Sakuma drops (サクマドロップス, Sakuma Doroppusu) are a hard candy from Japan, flavored with fruit juice. Available since the Meiji period from 1908, the candies have become an easily recognizable icon in Japan.

==Products==
The candies are sold in 4 by 3.5 in tin cans with a tin pull cap. Sakuma tins are considered collectible items, as the design frequently changes.

==History==
The candy was originally made by Sakuma Candy (佐久間製菓, Sakuma Seika), based in Ikebukuro, Tokyo in 1908. The company ceased production during World War 2 due to the sugar shortages. After the war, employees of the original company founded two new companies that continued making the candy, one using the original name and a second also called Sakuma Candy (サクマ製菓), but written in katakana instead of kanji. The second company holds the trademark to the name "Sakuma Drops" and sells their candy as such in green cans, while the original used the name "Sakuma's Drops" (サクマ式ドロップス (Sakuma-shiki doroppusu, "Sakuma-style drops")) and red tins.
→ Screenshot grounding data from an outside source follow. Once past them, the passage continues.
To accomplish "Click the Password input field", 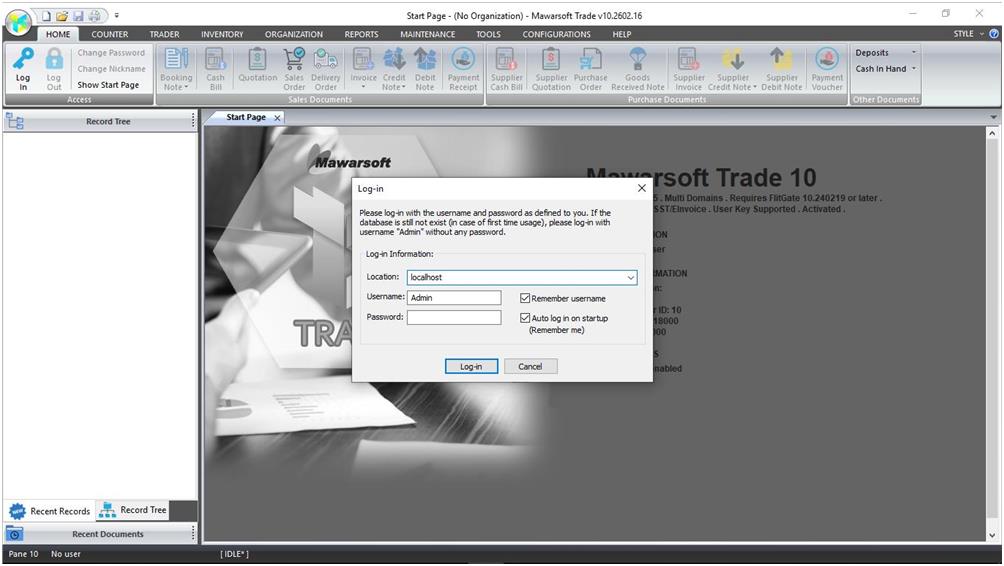I will [453, 318].
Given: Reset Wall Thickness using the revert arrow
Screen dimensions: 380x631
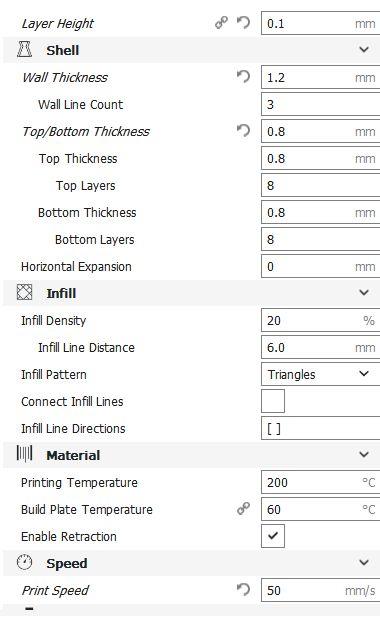Looking at the screenshot, I should (x=243, y=76).

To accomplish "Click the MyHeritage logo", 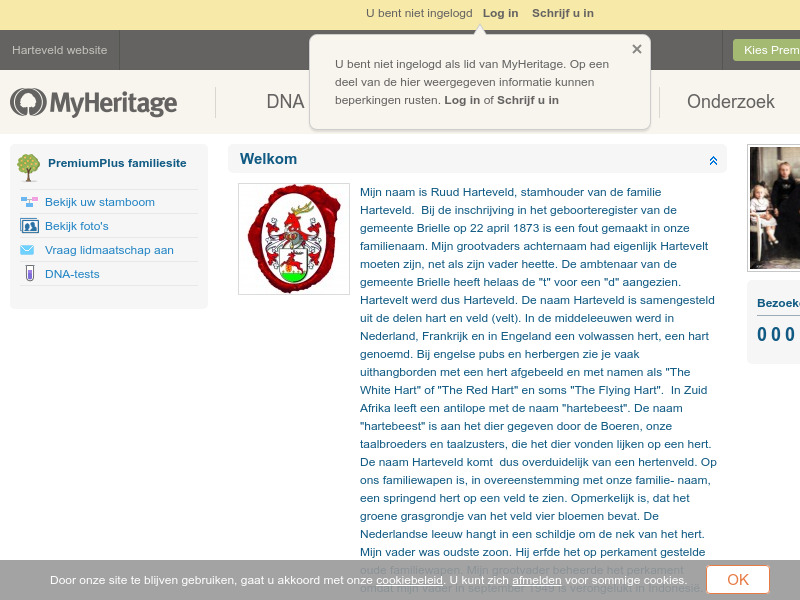I will (x=93, y=102).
On 9 November 2022, the original company announced they would cease operations on 20 January 2023.

==In popular culture==
Sakuma drops are best known in the West from their appearance in the 1988 Studio Ghibli animated film Grave of the Fireflies (火垂るの墓, Hotaru no Haka), as it played a prominent motif in the film. Commemorative tins resembling the one depicted in the film and featuring an image of one of the main characters, Setsuko, have been released several times over the years.